In 2017, the level of athleticism in professional wrestling is at an all-time high and only keeps getting higher each year. In a time where “flippy shit” reigns supreme, the powerbomb seems almost antiquated. Nevertheless, the move has a long history from its innovation by great Lou Thesz to its use by nearly every big man of the 1990s to its innumerable variations from Japan and indies across the globe.
While each variation of the powerbomb, like any other move, has its master practitioners – Scott Norton for the traditional powerbomb, for instance – the following three variations are the most brutal no matter who is performing the move.
- Flying Sunset Flip Powerbomb
This variation of the move is performed by a wrestler from a higher vantage point – usually the top turnbuckle or a ladder but sometimes from the ring if the opponent is outside – by jumping through the air and flipping behind the opponent as if attempting a sunset flip but instead it brings them crashing down with a powerbomb. Perhaps the best, and most well-known version, is the one Eddie Guerrero used to execute in ladder matches. The quickness of the flip combined with the powerbomb almost always causes the opponent’s head and neck to snap. When this is combined with the speed in which they hit the mat, this is devastating.

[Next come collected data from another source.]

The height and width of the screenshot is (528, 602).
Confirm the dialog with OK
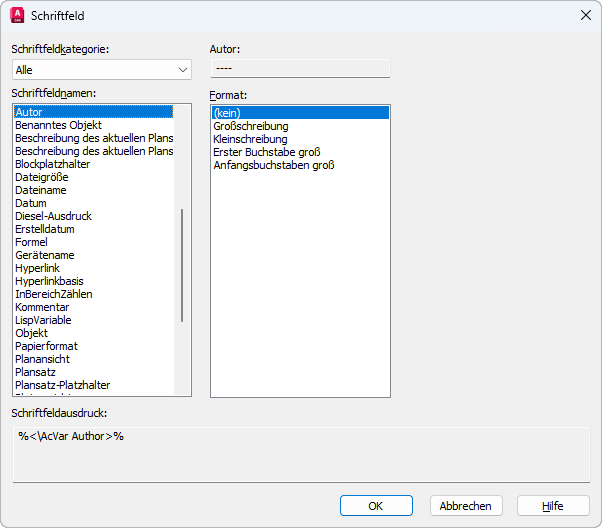coord(376,506)
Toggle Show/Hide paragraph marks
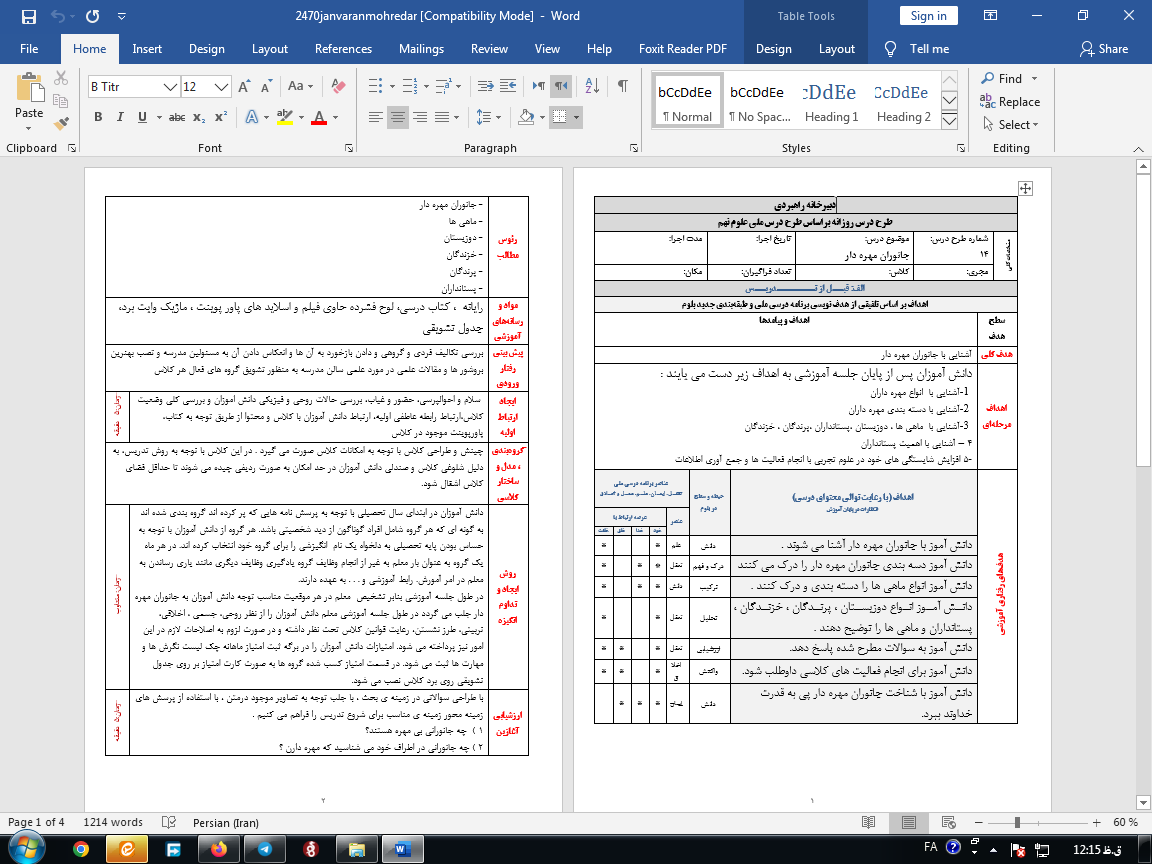This screenshot has width=1152, height=864. 622,86
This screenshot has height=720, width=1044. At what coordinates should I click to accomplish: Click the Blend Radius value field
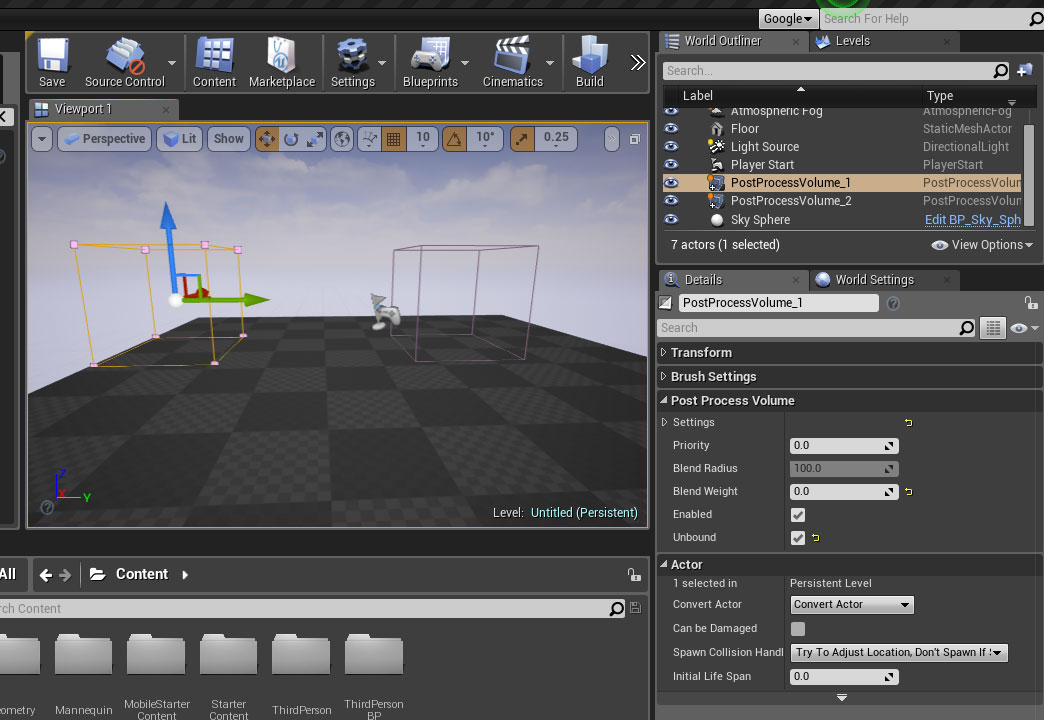pyautogui.click(x=836, y=468)
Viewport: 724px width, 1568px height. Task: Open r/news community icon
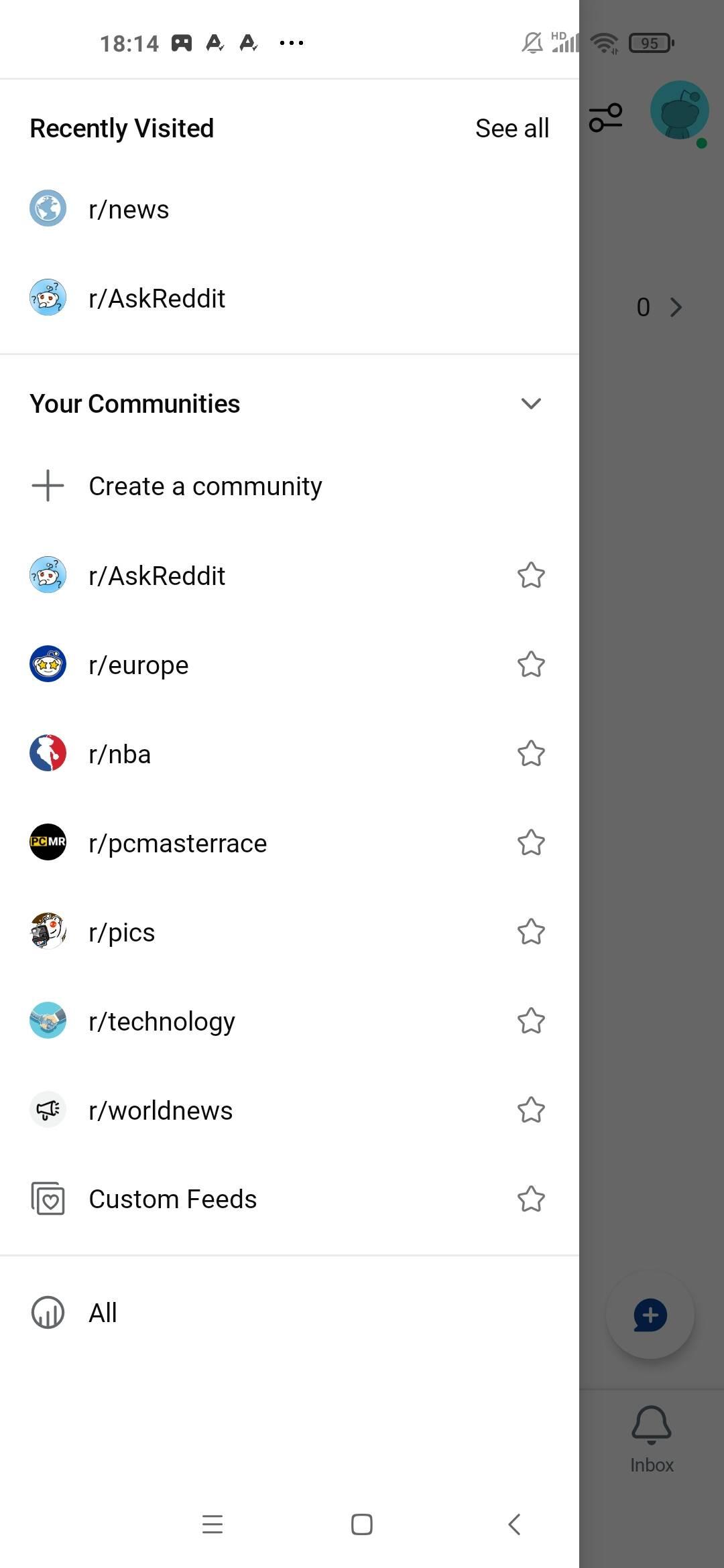pyautogui.click(x=48, y=208)
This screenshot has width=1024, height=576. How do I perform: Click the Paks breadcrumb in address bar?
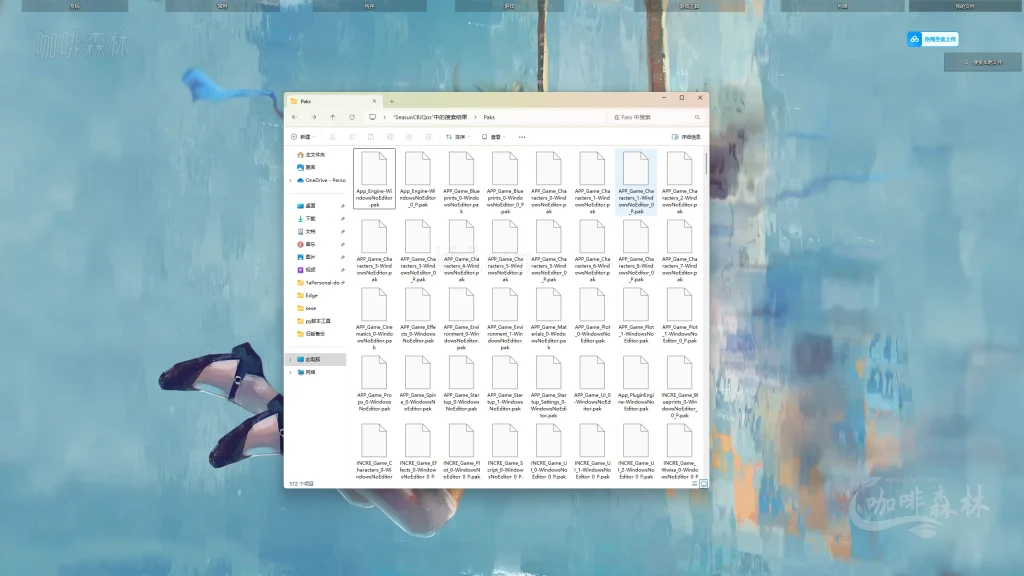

Eddie Guerrero performing the move on Edge
El Generico doing the same to Kevin Owens
- Elevated Powerbomb
The variation is performed when a wrestler holds the opponent in a traditional powerbomb style but then extends their own arms upward to lift the opponent even higher in the air before slamming them down. This is best known as The Last Ride, as popularized by The Undertaker during his biker phase, although his version is one of the weaker ones. This version, when performed quickly enough, looks like a powerbomb should look – all the impact goes into that back, shoulders, and neck region, which makes seem perilous for the opponent.
The Undertaker performing his version on Shawn Michaels
Kota Ibushi with his version, The Golden Bomb, a sitdown variation
- Vertical Suplex Powerbomb
This is also widely known as the Orange Crush, which was innovated by legend Kenta Kobashi. In this variation of the move, the wrestler lifts the opponent into a vertical suplex before pushing the opponent away from their body straight out and bringing him or her down into a sitting powerbomb. No matter who performs this version, it’s one of the most fascinating, and brutal, to watch.